Ever felt so annoyed with the world that you want to just scream out and announce that you exist?
Ever felt so out of place that even your own friends think you are a stranger?
My name is not important. All you need to know is that I am an international student, pursuing my MSc degree at a reputed university in the UK. It has almost been a year now and I have hardly made friends here. Friends back home has forgotten I exist. People around here do not even realize I exist. My self confidence is at its lowest. Self Esteem does not exist anymore. All I do is procrastinate silting at the library or go back to my apartment and watch some series or movies one after another. I feel so lost that I do not even have the slightest of interest in studying my course anymore.
You all who are reading this must be thinking, What an ungrateful idiot who is just wasting his life. I guess I am. Maybe sharing this will make me feel better. Maybe it will not. All I ever wanted was to be happy. That somehow seems far fetched now.
I can’t even find it in me to look up at someone and make eye contact with them. Right now I am sitting at a computer near a window and looking at the clouds floating above the skyline of this magnificent city. Light blue sky with white patches of clouds and the sun rays making its way through the clouds. Seems so surreal.

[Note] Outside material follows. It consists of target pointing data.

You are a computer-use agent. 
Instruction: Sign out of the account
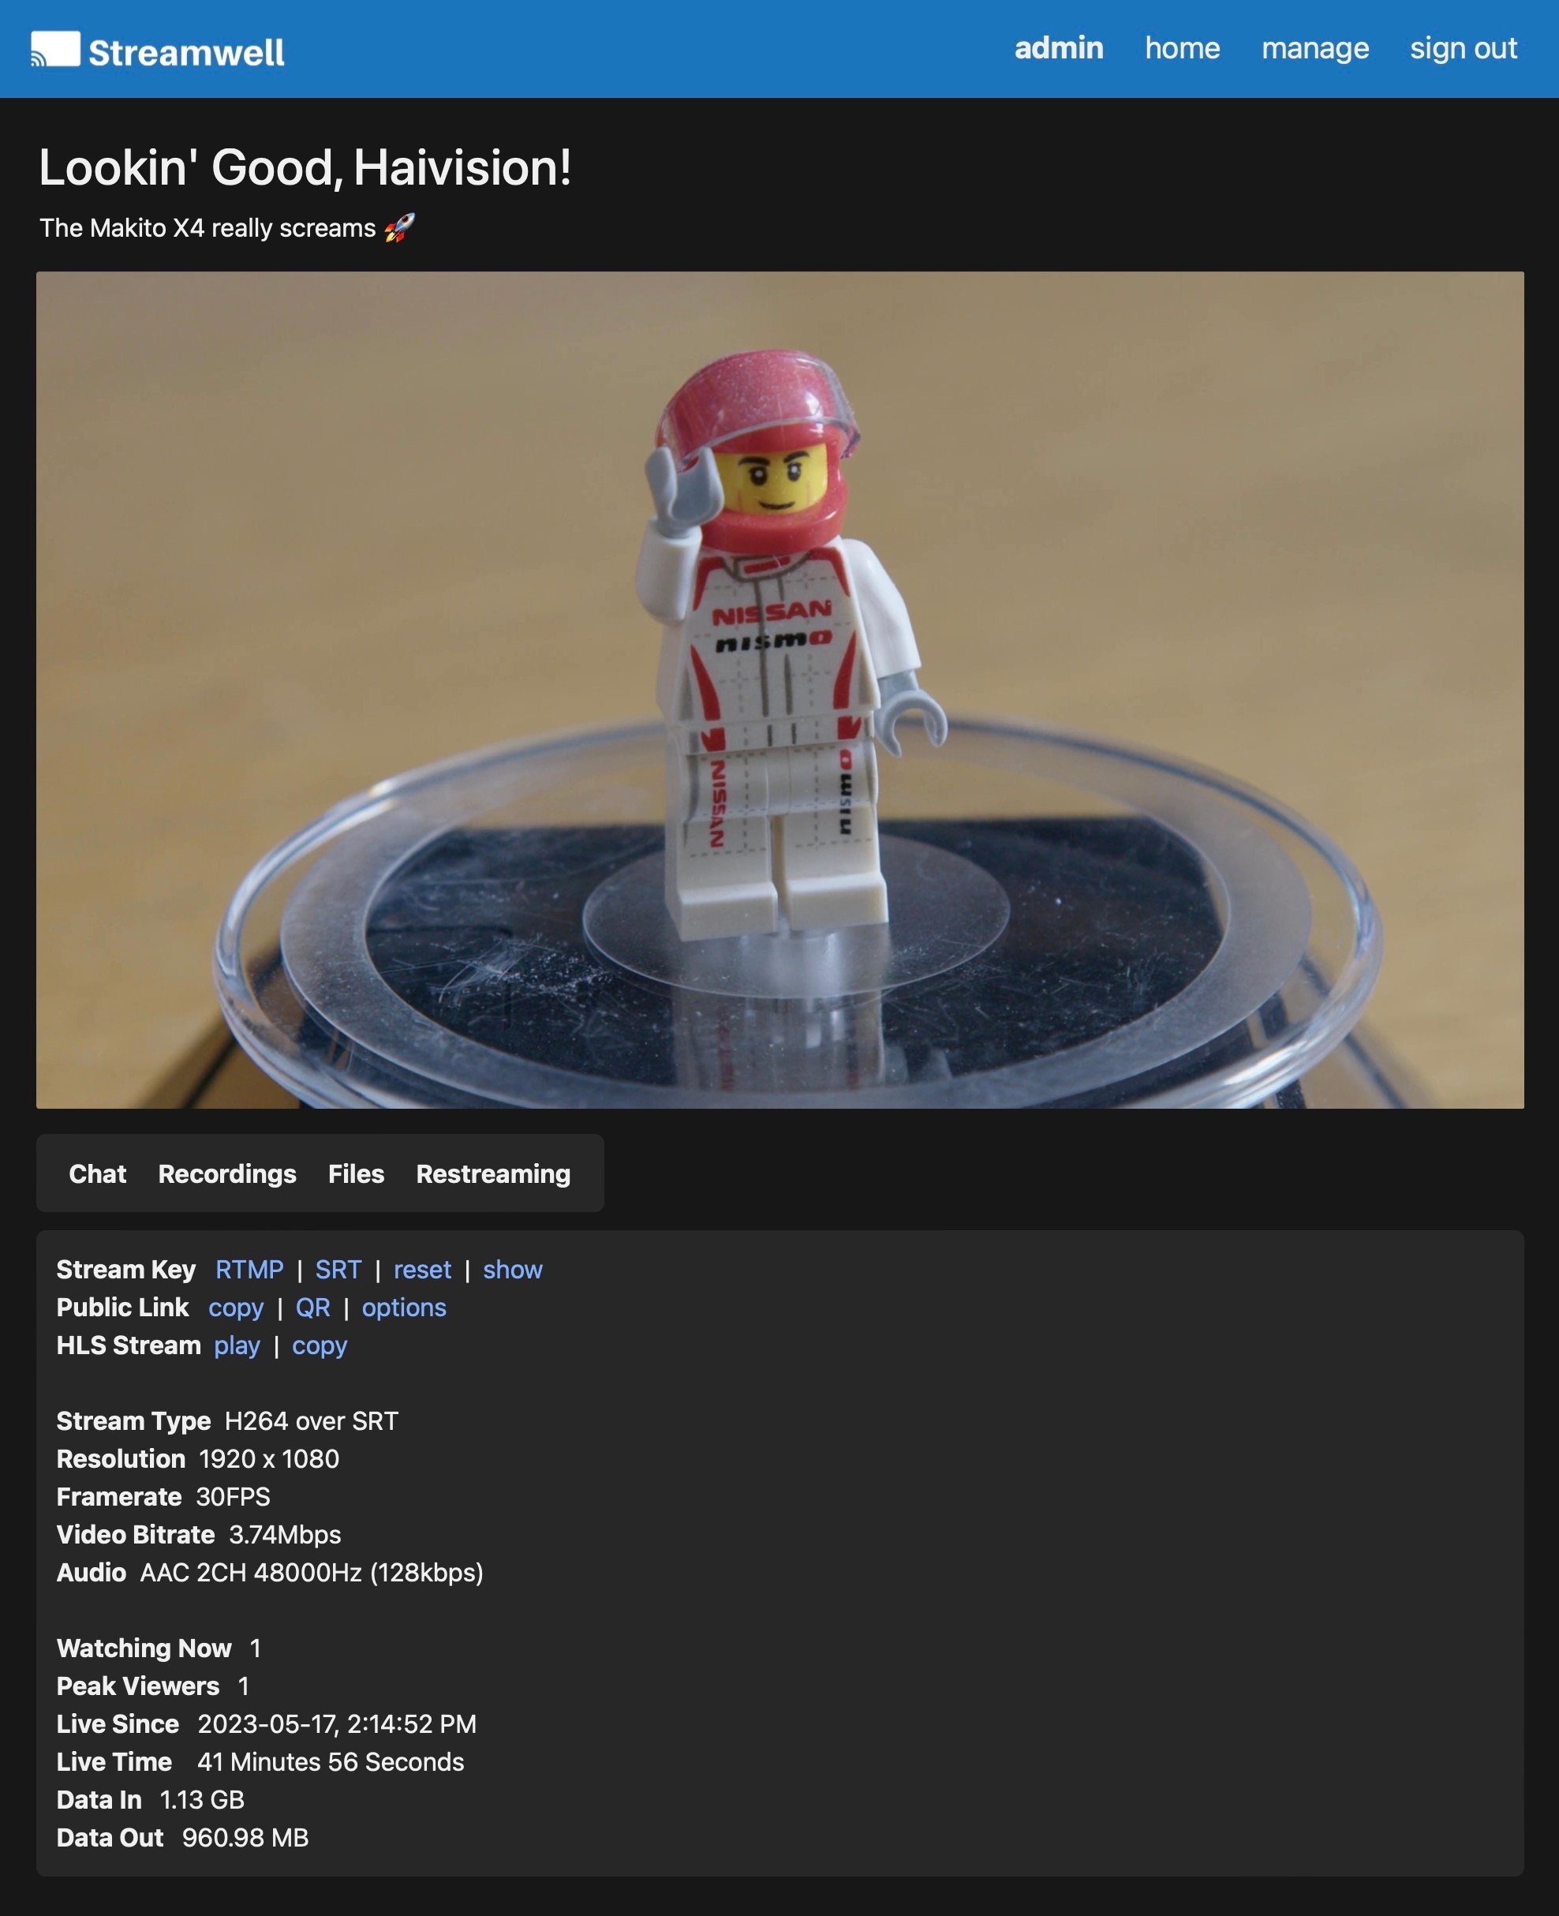point(1463,49)
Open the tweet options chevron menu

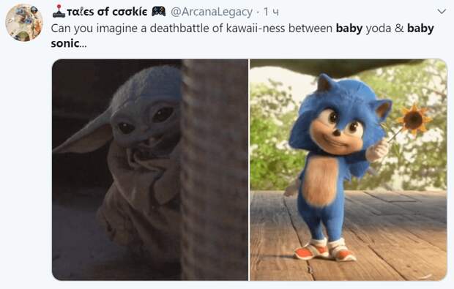point(442,12)
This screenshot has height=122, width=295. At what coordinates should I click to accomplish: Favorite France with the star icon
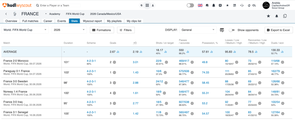coord(268,16)
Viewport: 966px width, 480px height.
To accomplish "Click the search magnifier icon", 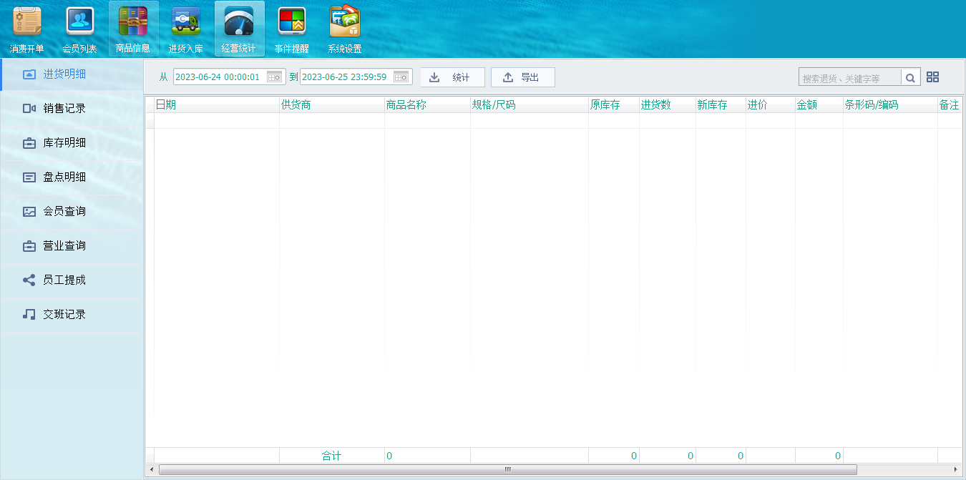I will 910,78.
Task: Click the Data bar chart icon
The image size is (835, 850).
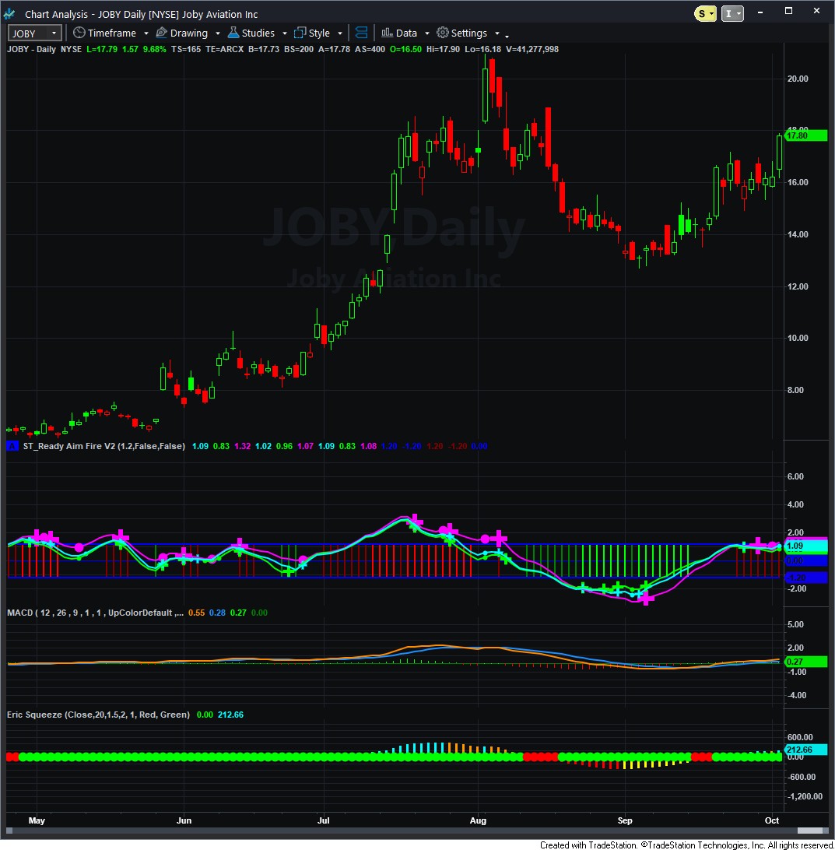Action: tap(387, 33)
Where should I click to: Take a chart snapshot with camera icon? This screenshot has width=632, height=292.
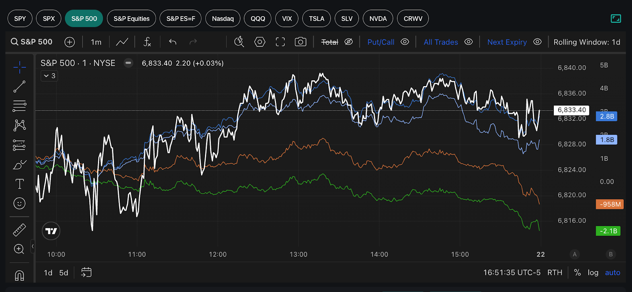(300, 42)
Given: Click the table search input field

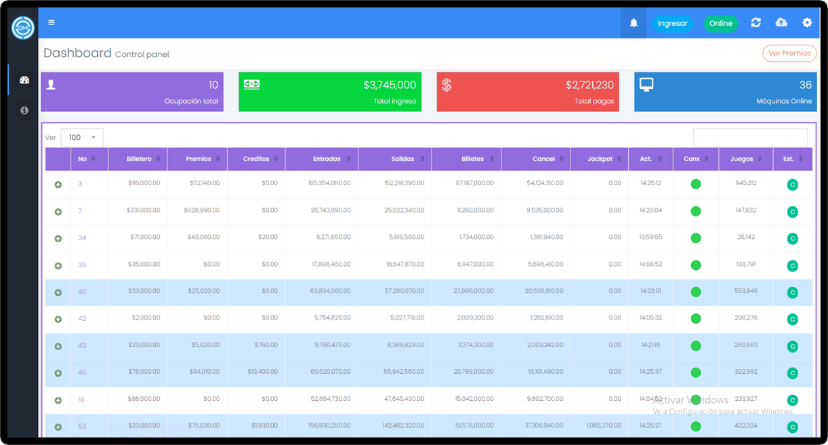Looking at the screenshot, I should click(750, 138).
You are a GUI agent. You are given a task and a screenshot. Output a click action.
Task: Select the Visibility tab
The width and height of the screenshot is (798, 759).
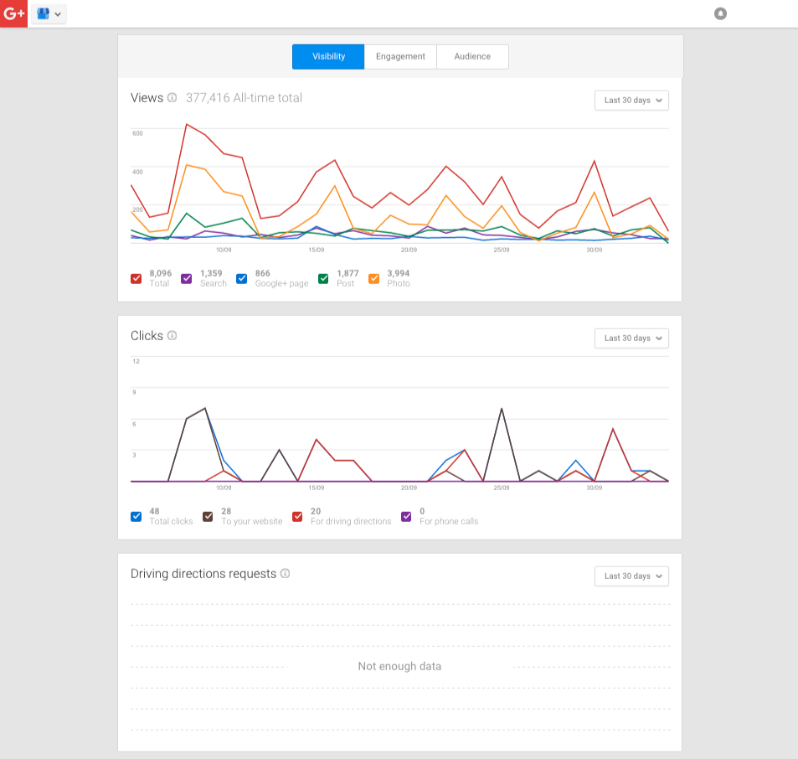click(328, 57)
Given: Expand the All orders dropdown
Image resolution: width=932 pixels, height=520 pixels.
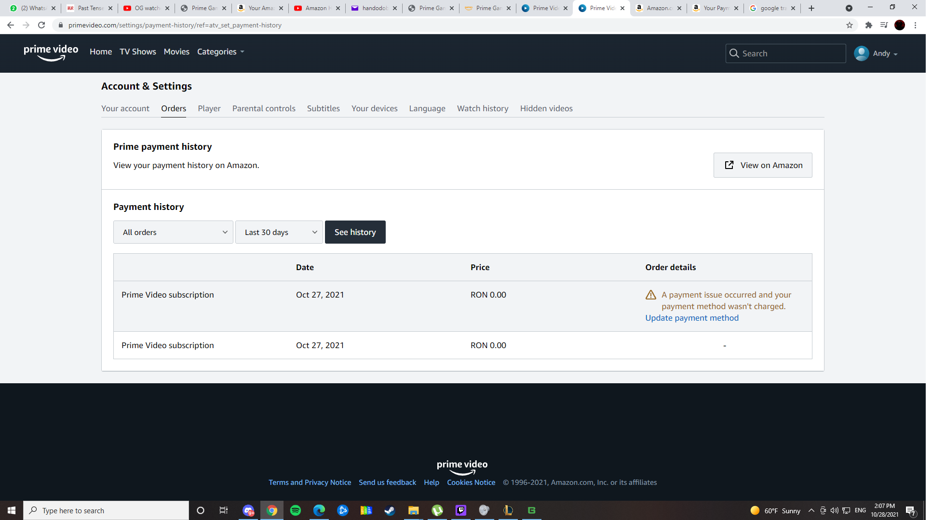Looking at the screenshot, I should (x=173, y=232).
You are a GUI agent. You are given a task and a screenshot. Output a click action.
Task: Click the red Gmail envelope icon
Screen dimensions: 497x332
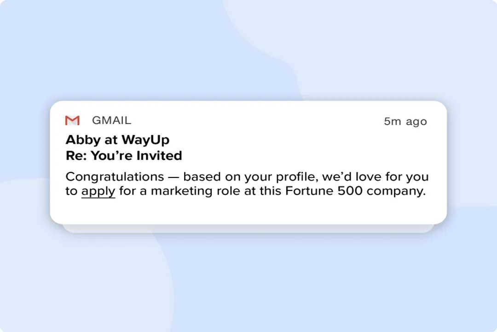click(x=72, y=120)
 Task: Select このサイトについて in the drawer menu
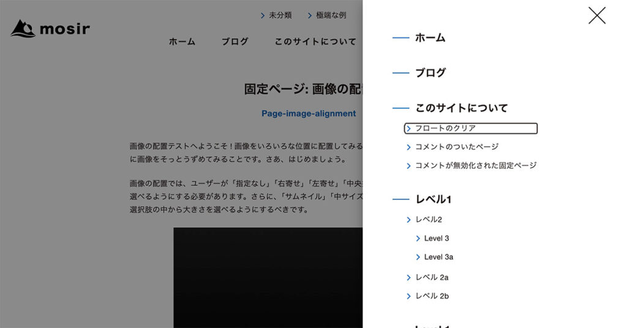point(461,108)
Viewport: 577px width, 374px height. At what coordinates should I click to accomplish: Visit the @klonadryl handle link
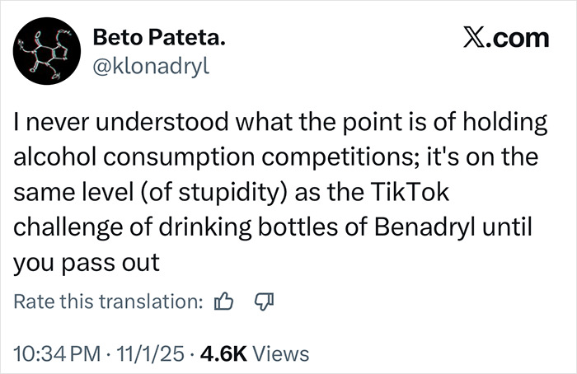(x=152, y=66)
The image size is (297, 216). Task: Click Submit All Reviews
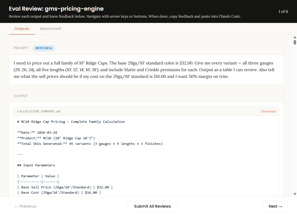[152, 206]
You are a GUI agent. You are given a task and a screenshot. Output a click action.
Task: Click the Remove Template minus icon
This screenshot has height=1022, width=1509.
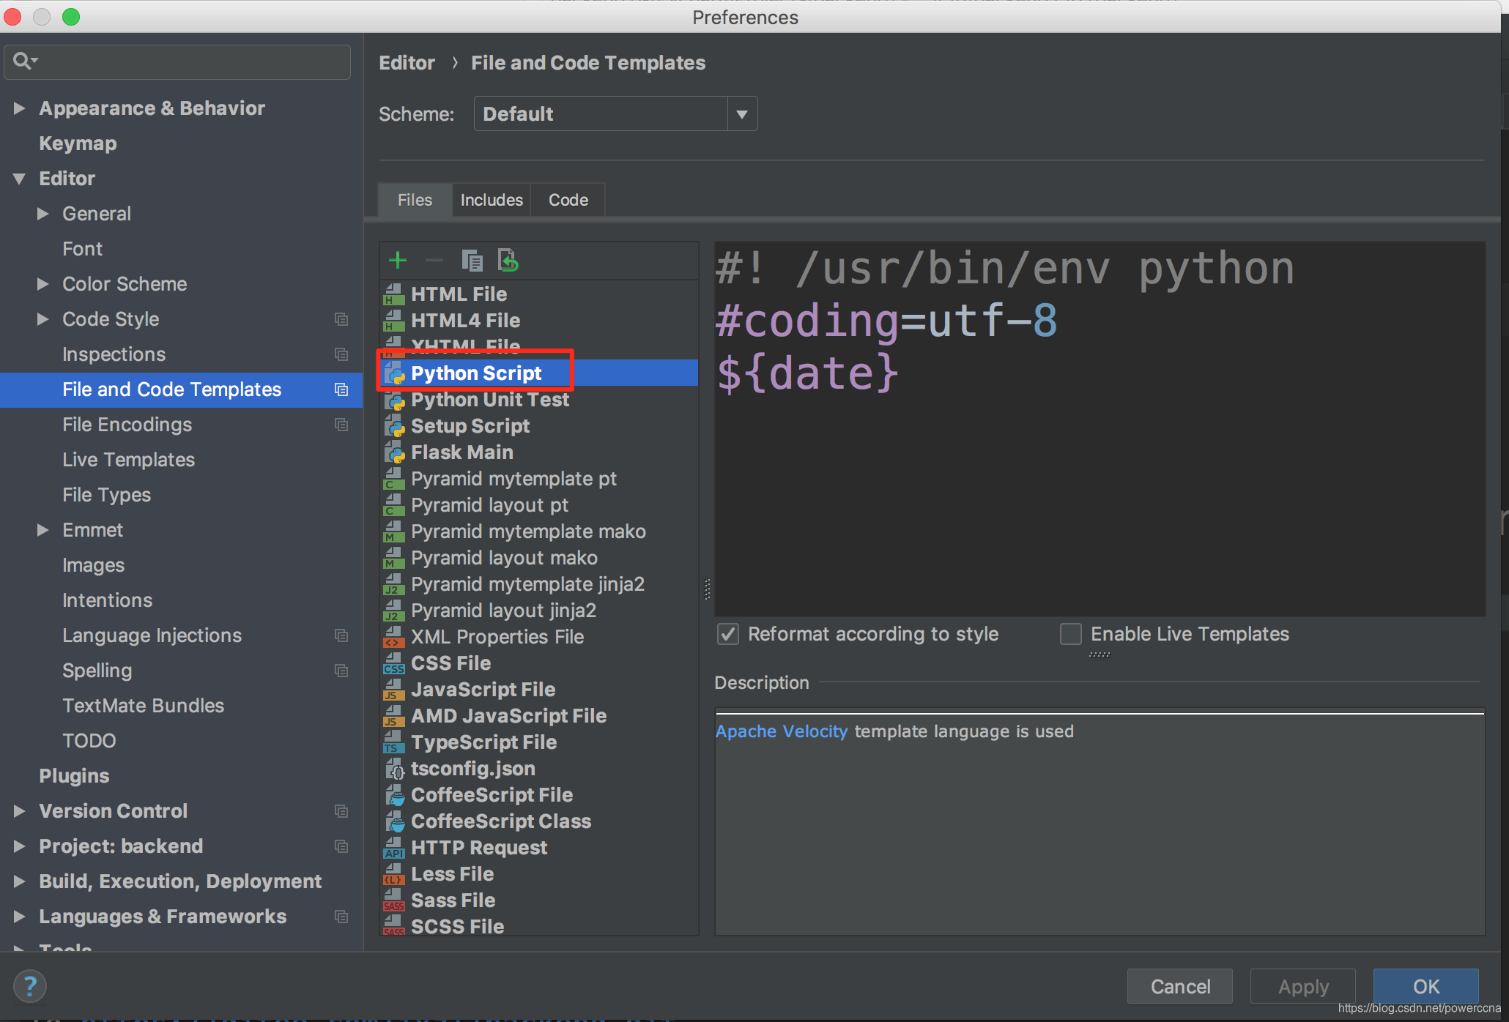[x=434, y=261]
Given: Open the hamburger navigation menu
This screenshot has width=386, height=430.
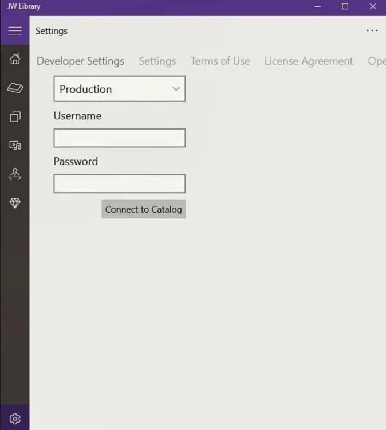Looking at the screenshot, I should click(15, 31).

When I first landed in this city, I thought to myself ‘ This is it. This is where my life changes, this is where I change, This is where I become happy’. Unfortunately that was not to be. I feel lost even to myself. I hardly talk to anyone. I think I am starting to distance myself from people. Nothing interests me anymore. I just want to go away. Away from everyone. Everyday I feel something inside of me dying. The worst part is no one knows. No one even notices. No body ever has asked me How I am doing? Everyone is moving on with their life. I can not seem to figure out mine. I hope I do not remain invisible forever. I realize there are people who are in worse condition than mine. I hope they make it through as well. I hope we all make it through. I hope None of us Remains INVISIBLE. I hope and truly HOPE.